Dosing ranges from 15 to 30 mg every 6 to 8 hours. The drug has strong anticholinergic side effects. Although it was available before oxybutynin, it has one of the highest side effect profiles. We consider this agent a low-priority second-line choice at this time. It cannot (regulatory rules) be prescribed for bladder dysfunction but may be prescribed for bowel dysfunction in many countries, including France.

Dicyclomine hydrochloride (Bentyl) has a direct relaxant effect on smooth muscle in addition to an antimuscarinic action.
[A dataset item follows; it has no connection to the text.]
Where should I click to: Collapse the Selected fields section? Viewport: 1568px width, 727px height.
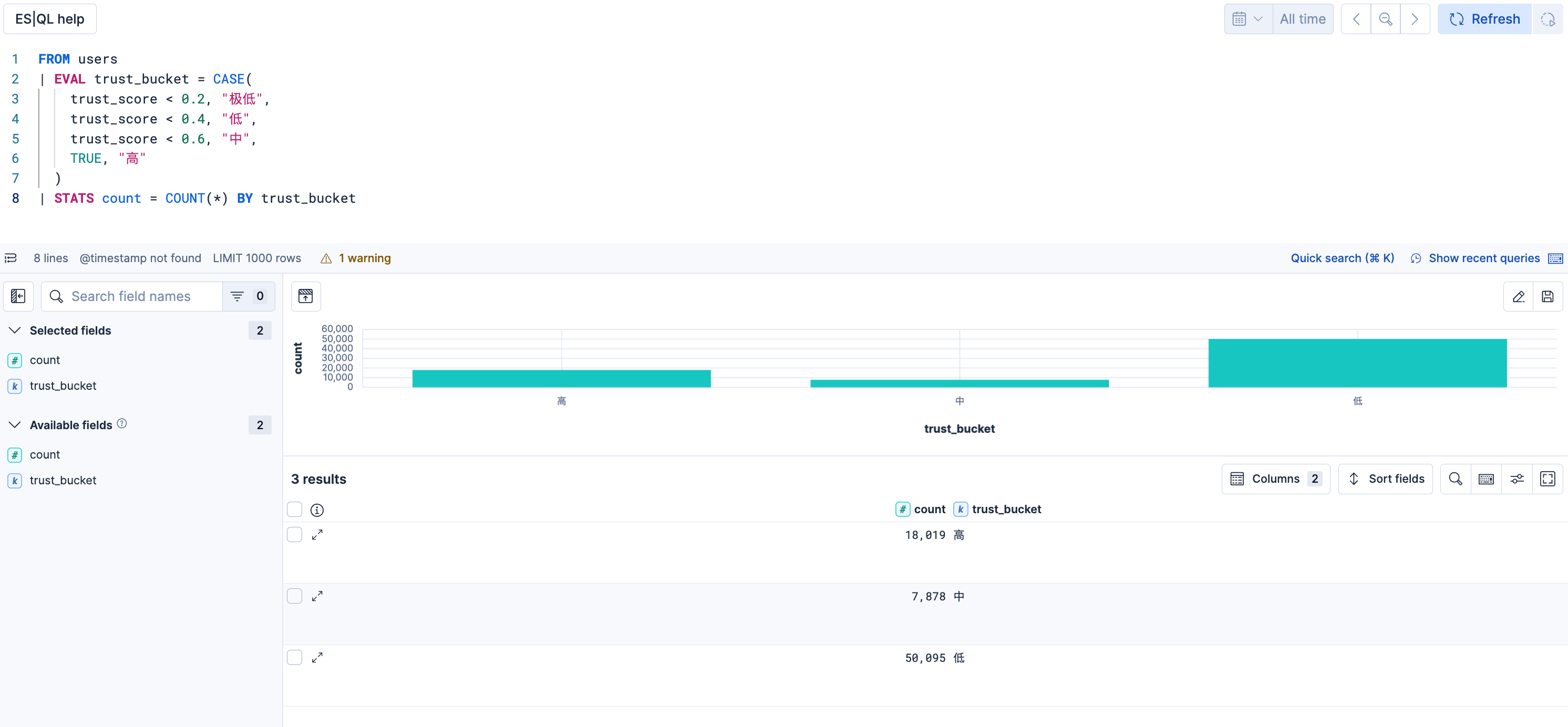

An oral dose of 20 mg, taken 3 times daily, has been reported to increase bladder capacity in patients with detrusor hyperreflexia.[32]

Flavoxate hydrochloride (Urispas) is another compound that has been reported to have a direct inhibitory action on smooth muscle in addition to anticholinergic and local analgesic properties. The recommended dose is 100 to 200 mg 3 or 4 times daily. Although clinical improvement has been reported in patients with unstable bladders,[33] other studies report no effect on detrusor hyperreflexia in an elderly population. Chapple and associates[34] reported on a double-blind, placebo-controlled, crossover trial of flavoxate in idiopathic detrusor instability. The drug's theoretic advantage would be to maintain good bladder contractility during micturition. The results revealed no advantage of flavoxate over placebo. AHCPR guidelines do not recommend its use.
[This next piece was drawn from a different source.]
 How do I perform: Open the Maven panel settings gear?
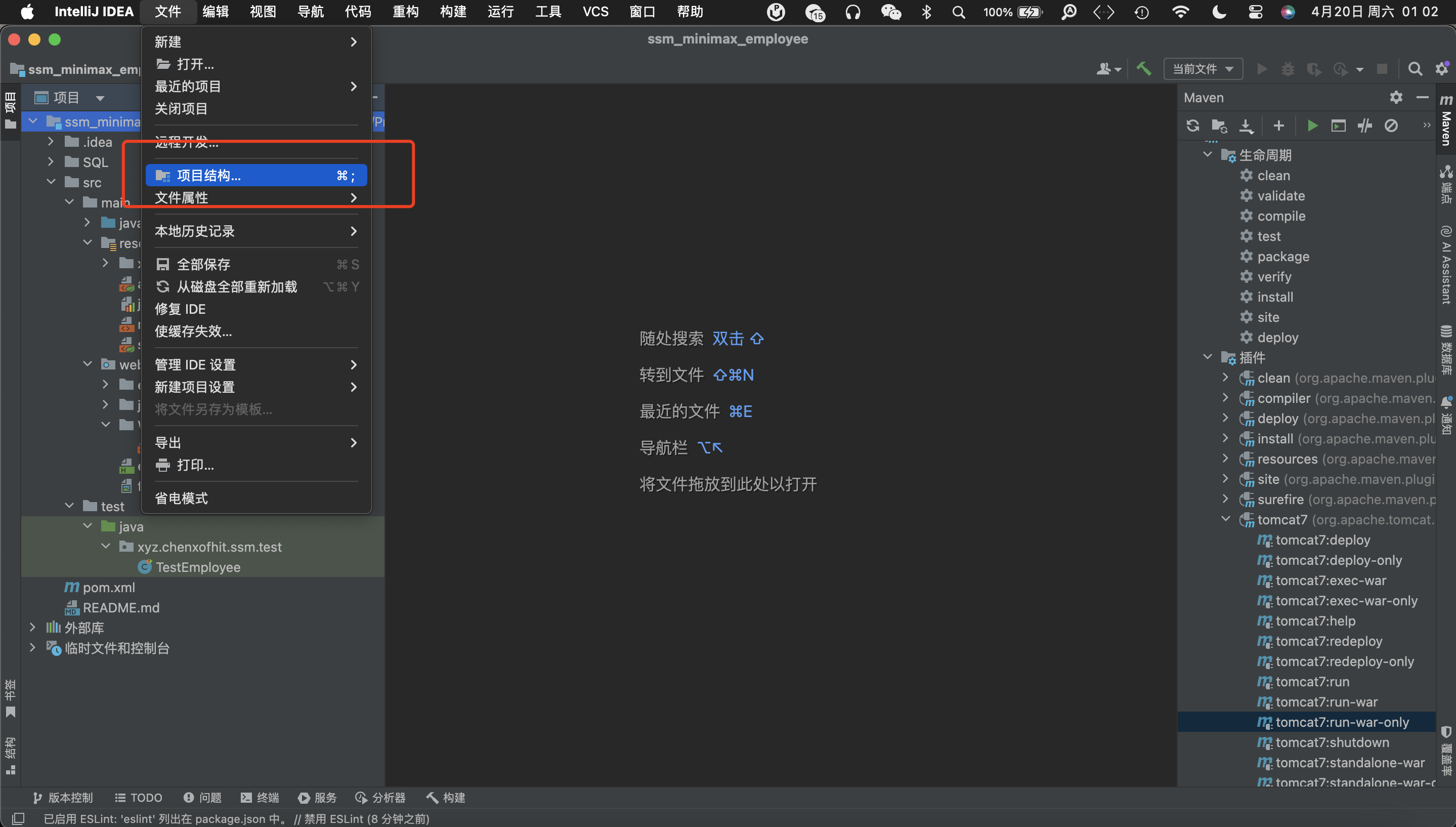(1396, 97)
Hyoscyamine acts as a parasympatholytic agent which causes smooth muscle relaxation. Like the other anticholinergic agents, it is contraindicated in untreated closed-angle glaucoma and obstructive uropathy.

The tricyclic antidepressants (TCAs) block the reuptake of the neurotransmitters norepinephrine and serotonin. The exact mode of action on the lower urinary tract has not been clearly demonstrated. TCAs exert anticholinergic as well as musculotropic effects. TCAs also increase bladder outlet resistance. The combination of both anticholinergic effects and increased bladder outlet resistance allows for better storage of urine. For the unstable bladder, imipramine is the most commonly used TCA. The usual starting dosage is 25 mg/d in a single dose. There appears to be a poor correlation between plasma level and clinical effect. However, unlike the anticholinergics, imipramine builds up a blood level over a period of several weeks and may take that long to show an effect. Its effect may not be apparent for at least that length of time. The dose is increased by 25 mg per week until the patient is clinically well or has anticholinergic side effects.
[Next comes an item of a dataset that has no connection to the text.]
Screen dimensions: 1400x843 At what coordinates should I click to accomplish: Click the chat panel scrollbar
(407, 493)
The side effect causing the most concern is cardiac toxicity, and thus pretreatment electrocardiography is reasonable. Conduction abnormalities should alert the clinician to avoid this drug. Side effects of less concern include dry mucous membranes, sleep disturbances, personality changes, anxiety, and change in appetite. TCAs are contraindicated with use of monoamine oxidase inhibitors.

In our experience, the effects of imipramine on the bladder and urethra are often additive to those of anticholinergic agents. Consequently, a combination of imipramine and oxybutynin is sometimes especially useful. Tricyclic antidepressants for the overactive bladder should be used only in patients carefully evaluated according to the AHCPR 1996 guidelines.[35]